Complicaties Hollenhorst-syndroom
Complicaties van het Hollenhorst-syndroom kunnen ernstig zijn en omvatten:
- Blindheid aan het aangetaste oog: Door de hoge druk en verminderde bloedtoevoer kunnen blijvende schade en verlies van gezichtsvermogen optreden.
- Oogspierverlamming: Dit kan leiden tot problemen met het bewegen van de ogen.
- Netvliesloslating: Verlies van het netvlies kan optreden, wat kan bijdragen aan een verdere verslechtering van het gezichtsvermogen.
- Oogzenuwatrofie: Beschadiging van de oogzenuw kan de visuele functie verminderen.

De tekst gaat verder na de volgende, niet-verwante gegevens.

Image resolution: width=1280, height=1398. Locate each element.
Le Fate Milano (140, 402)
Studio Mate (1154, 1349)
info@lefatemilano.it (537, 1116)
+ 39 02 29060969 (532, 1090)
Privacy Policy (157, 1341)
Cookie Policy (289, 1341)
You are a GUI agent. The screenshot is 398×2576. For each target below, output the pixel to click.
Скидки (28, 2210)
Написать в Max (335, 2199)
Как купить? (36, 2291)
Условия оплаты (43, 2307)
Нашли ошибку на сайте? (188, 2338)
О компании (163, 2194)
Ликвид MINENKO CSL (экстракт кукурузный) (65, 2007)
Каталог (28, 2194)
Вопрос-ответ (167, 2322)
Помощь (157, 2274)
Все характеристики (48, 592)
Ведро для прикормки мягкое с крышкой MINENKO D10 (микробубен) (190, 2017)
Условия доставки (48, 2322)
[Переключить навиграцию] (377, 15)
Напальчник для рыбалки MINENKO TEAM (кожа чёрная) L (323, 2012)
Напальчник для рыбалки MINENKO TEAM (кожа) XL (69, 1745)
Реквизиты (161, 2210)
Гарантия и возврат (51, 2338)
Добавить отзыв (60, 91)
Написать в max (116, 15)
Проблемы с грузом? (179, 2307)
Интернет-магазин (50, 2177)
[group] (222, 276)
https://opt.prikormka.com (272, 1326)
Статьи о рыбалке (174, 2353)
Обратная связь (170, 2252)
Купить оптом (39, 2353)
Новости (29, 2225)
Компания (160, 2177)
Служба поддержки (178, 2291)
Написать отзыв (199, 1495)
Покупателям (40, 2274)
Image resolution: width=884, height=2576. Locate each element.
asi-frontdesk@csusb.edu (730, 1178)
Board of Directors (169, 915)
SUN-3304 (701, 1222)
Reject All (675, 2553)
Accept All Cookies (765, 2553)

- Sereuze netvliesloslating: Ophoping van vocht onder het netvlies kan leiden tot een loslating en verdere visusproblemen.
Preventie aandoening
Wanneer veranderingen worden aangebracht aan het ontwerp van de hoofdsteun, kan het Hollenhorst-syndroom grotendeels of geheel worden voorkomen. Daarnaast is het uiteraard van belang om het hoofd goed te positioneren, zodat het oog geen aanhoudende druk tegen de hoofdsteun krijgt.